As the work progressed, we realized that our responsibility was not merely scientific; it was moral. We knew our words could circulate beyond context. We knew denialism exists. We knew literal description could be hijacked. This awareness altered our posture. We were no longer merely researchers. We were, unwillingly but inevitably, guardians of meaning. We also knew that our analyses would return, not only to academic circles, but to the families who had entrusted us with these letters, families for whom these fragments were the last material trace of loved ones. This double audience, scholarly and familial, transformed our task. It demanded not only methodological rigor but a form of ethical tact, a way of writing that could bear the weight of memory without appropriating it.
This role was never part of the initial plan. It imposed itself. It is the outcome of the research itself. We sign this work collectively not because we felt the same, but because we choose to make visible how our subjectivities were engaged, threatened, transformed. This “we” is neither homogeneous nor stable. It is a moving product of material that resisted our methods and forced us to invent another way of reading, thinking, analyzing.
This study did not produce a descriptive analysis of the Drancy letters. It produced an analysis of what it means to attempt to analyze them. Here, it was not the letters that were analyzed. It was the method, tested, strained, transformed. We do not claim to have found the “right” way to analyze these letters.

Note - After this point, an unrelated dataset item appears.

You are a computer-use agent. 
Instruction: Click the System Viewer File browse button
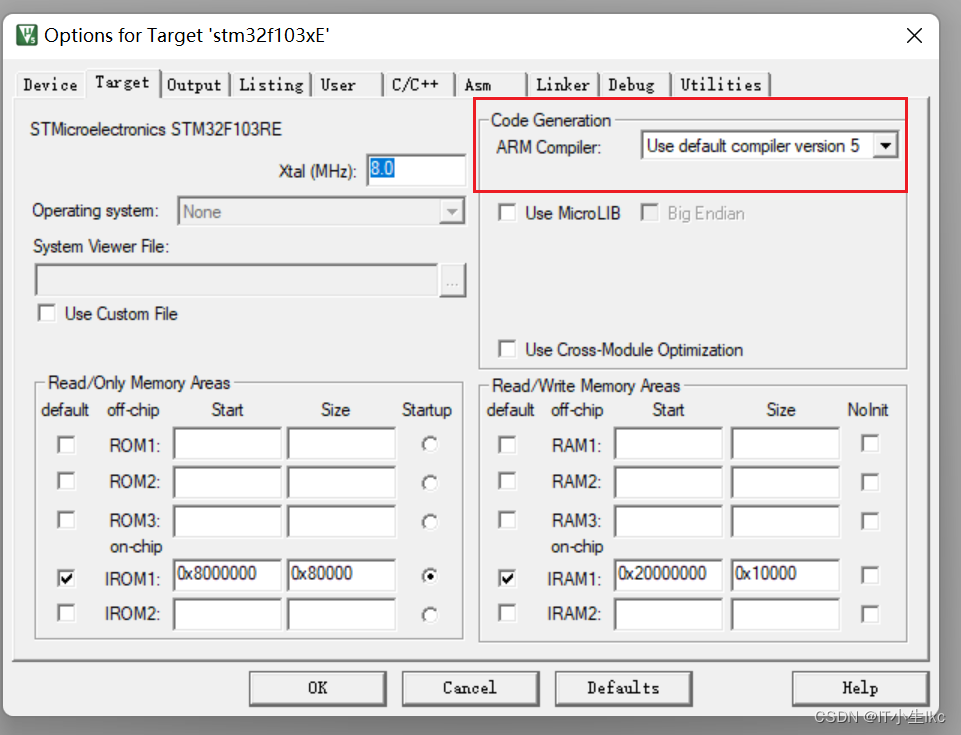tap(452, 280)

But we have tried to remain faithful to what they demand: humility, rigor, historical consciousness and an attentiveness willing to be wounded.
Discussion
Analyzing these letters confronted us with a set of methodological and epistemological tensions that could not be resolved within the familiar frameworks of qualitative inquiry. To clarify how our methodological assemblage operated in practice, we provide an exhaustive mapping of the five approaches mobilized across the study in a Table 1 in supplemental material detailing the levels, function in the research process and limits of each approach.
Our IPSE-inspired attempt to describe the letters gradually dissolved into something else: a confrontation with the limits of qualitative methods, interdisciplinarity, and subjectivity itself.

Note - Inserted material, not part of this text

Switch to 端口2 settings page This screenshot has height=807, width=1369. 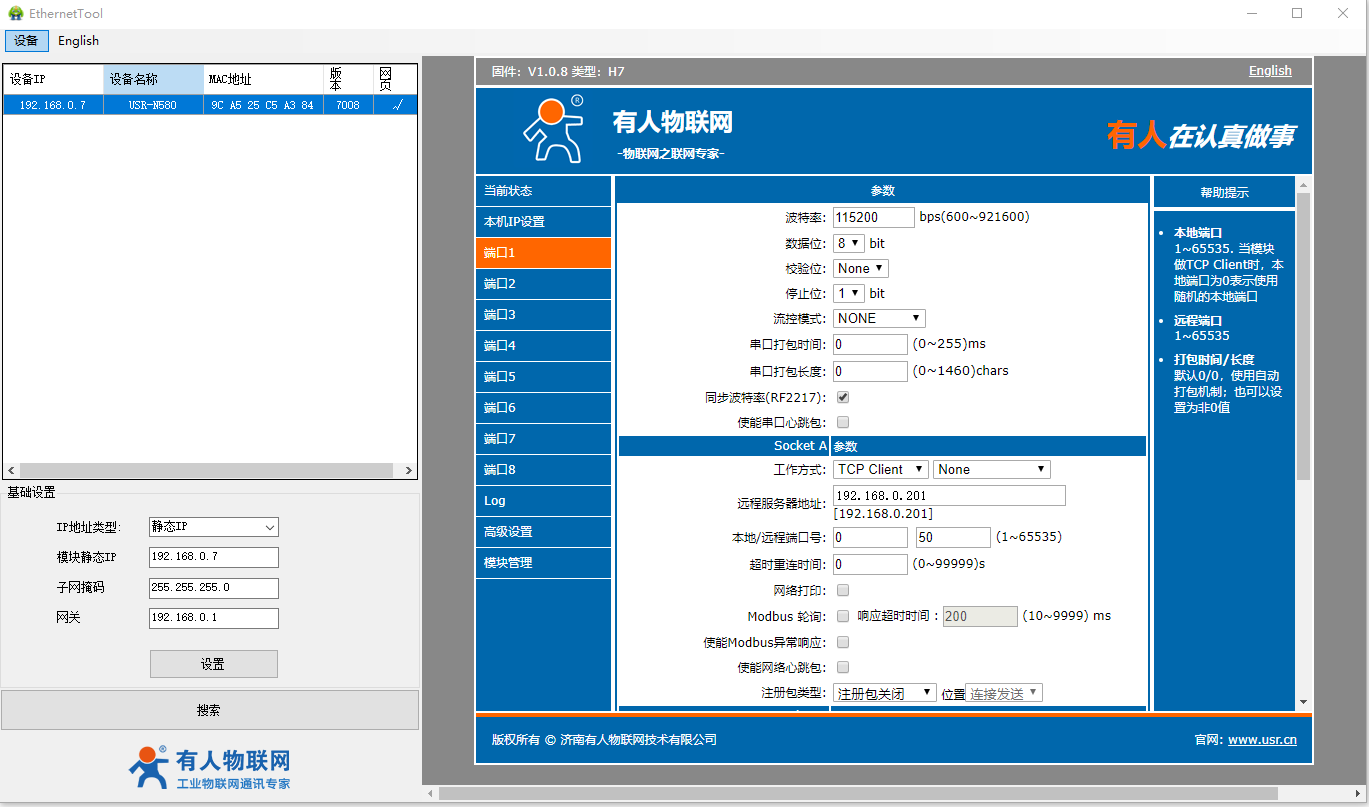click(x=543, y=284)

We discuss here three intertwined contributions that emerged from our work: (1) the destabilization of the collective, the impossible we of trauma-laden analysis; (2) the ethical asymmetry between them and us, between the dead and the living; (3) the mirrored fractures of subjectivity between the I of the internees and the I of the researchers.
The Impossible We
IPSE rests on the assumption that the analytic group forms a stable we capable of jointly interpreting, reducing, and structuring experience. But under the weight of the Drancy letters, that we fractured. The group dissolved not because of dysfunction but because the material itself made co-analysis impossible. The letters did not simply demand reading; they demanded bearing. And bearing, we discovered, is unevenly distributed.
Some researchers withdrew for a while. Others read but could not analyze. Others analyzed but only in solitude. The analytic collective progressively lost its coherence, giving way to a plurality of destabilized subject positions. This dissolution resonates with findings in qualitative work with traumatic or violent data, where emotional overload fragments analytic communities (Silverio et al., 2022). It also echoes Ellis and Bochner’s (2000) work on emotional autoethnography, which shows that the researcher’s emotional life becomes part of the phenomenon. Yet our experience reveals something more radical: in extreme contexts, the collective is not always the optimal epistemic unit. It can become the obstacle.

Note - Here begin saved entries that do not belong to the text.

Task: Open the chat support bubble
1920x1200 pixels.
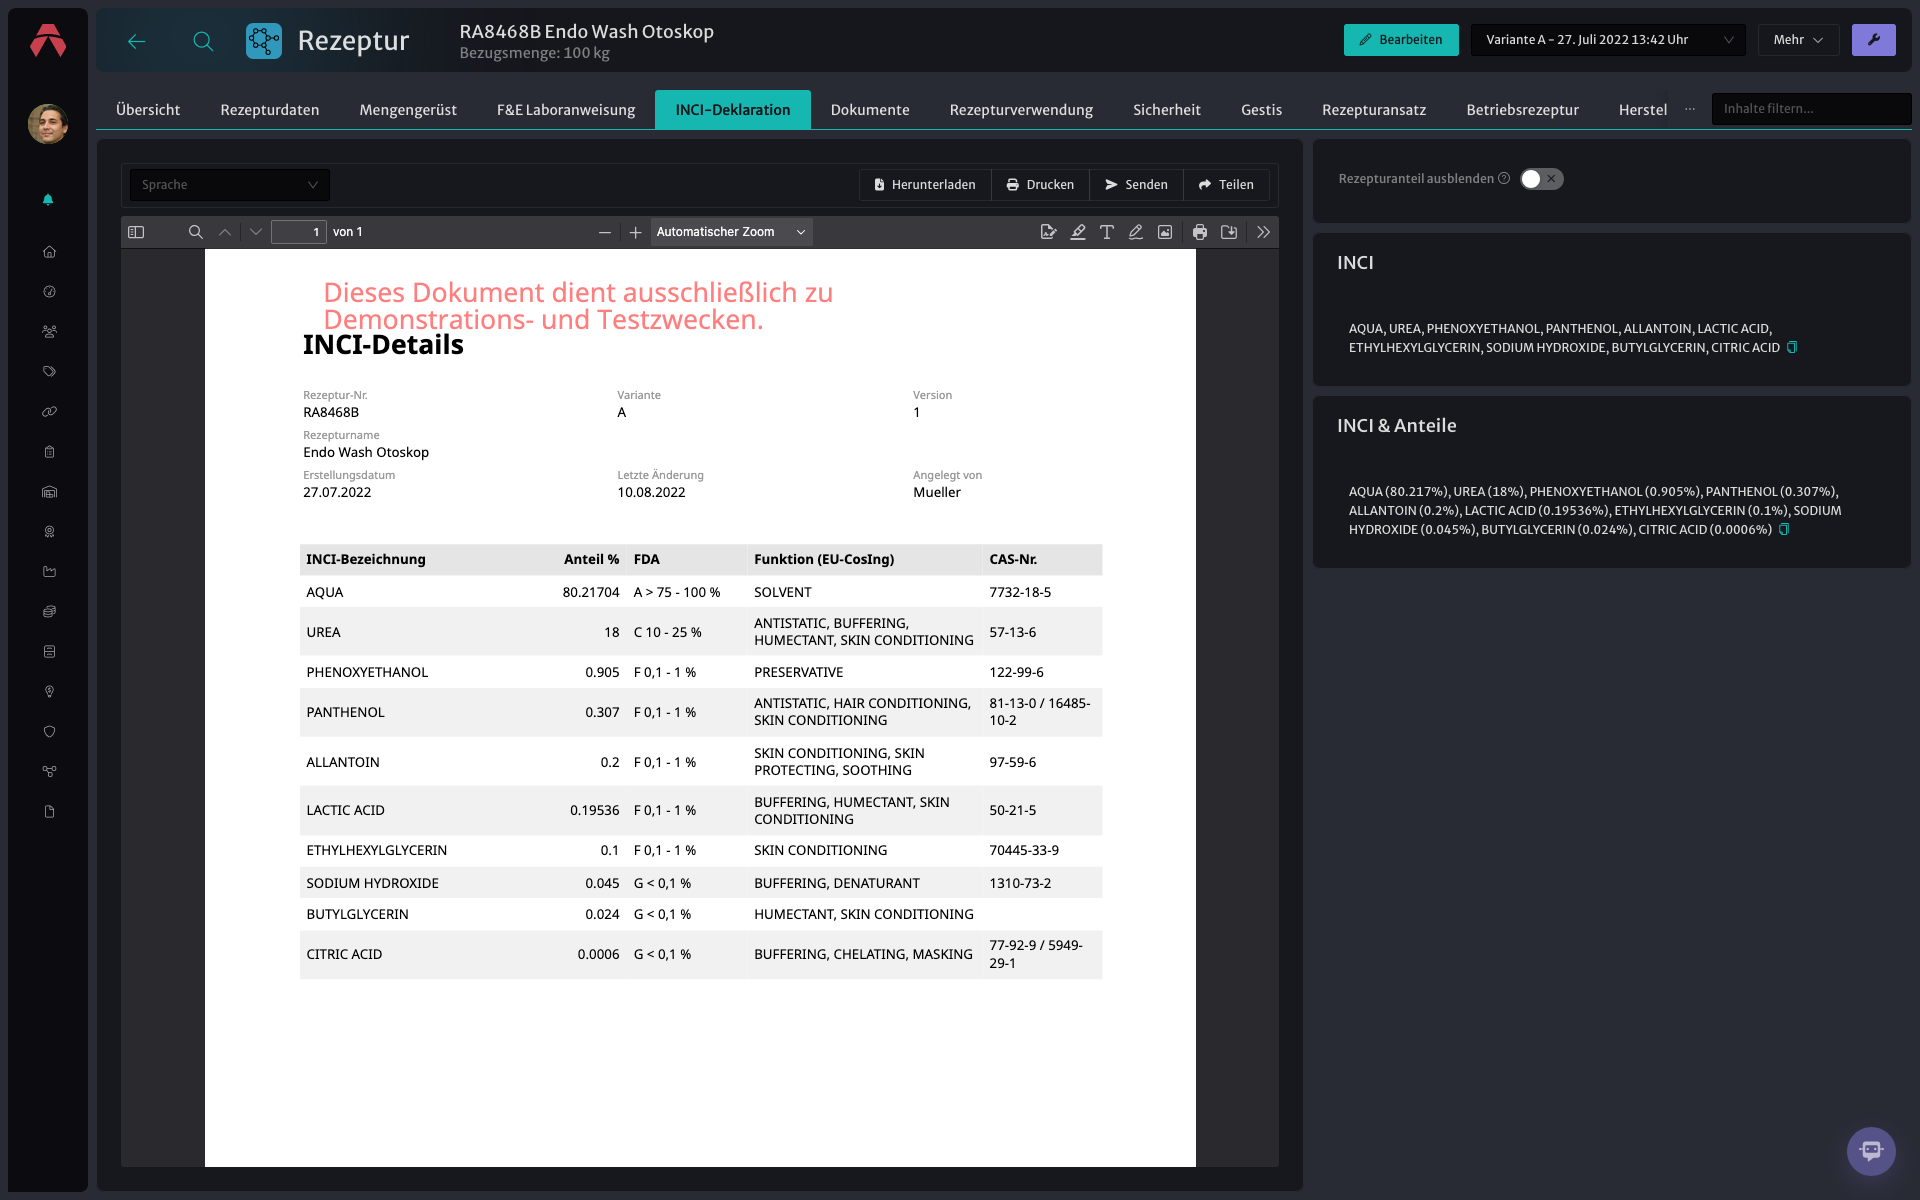Action: (x=1871, y=1151)
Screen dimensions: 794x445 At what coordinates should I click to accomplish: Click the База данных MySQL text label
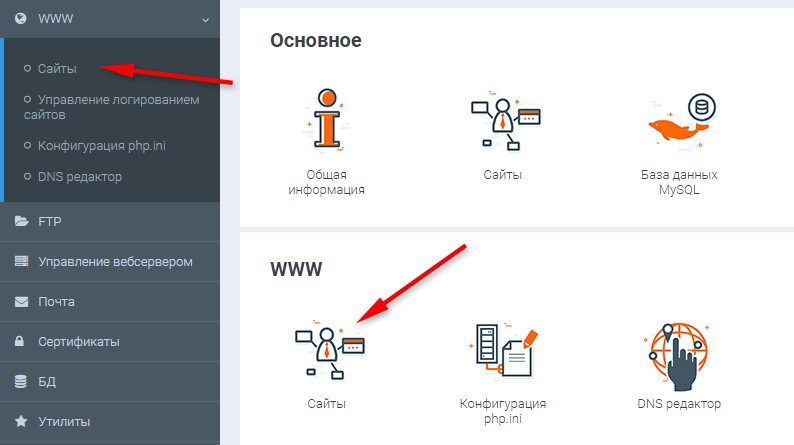(x=679, y=182)
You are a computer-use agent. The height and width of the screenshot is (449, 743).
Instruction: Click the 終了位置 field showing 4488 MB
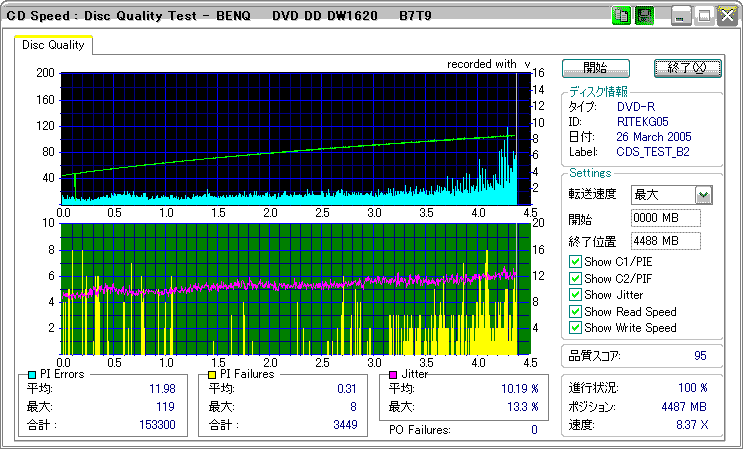point(665,240)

IPSE’s intersubjective strength, that is its requirement for shared reading, affect and construction, became untenable. The project unfolded instead as a collective solitude, a paradoxical configuration where each researcher worked alone under the same storm. The impossibility of the we is not a limitation but a methodological result.
Them and Us: The Ethical Asymmetry
A second dilemma emerged from the ontological distance between them -the authors of the letters, persecuted and largely exterminated- and us, researchers reading their last words decades later. This asymmetry shaped every interpretive decision.
Qualitative methods often assume the possibility of encounter, even when mediated by text. But these letters refuse symmetry. They are acts of communication produced under surveillance (Morariu, 2011; Prior, 2003), emotionally protective performances (Goffman, 1959), textual fragments shaped by censorship and self-censorship (Sankofa, 2023), artefacts circulating within a system of domination (Trundle & Phillips, 2025) and testimonies written under conditions where full expression was structurally impossible (Felman & Laub, 1992). Thus, the very ontological assumption of descriptive phenomenology collapses.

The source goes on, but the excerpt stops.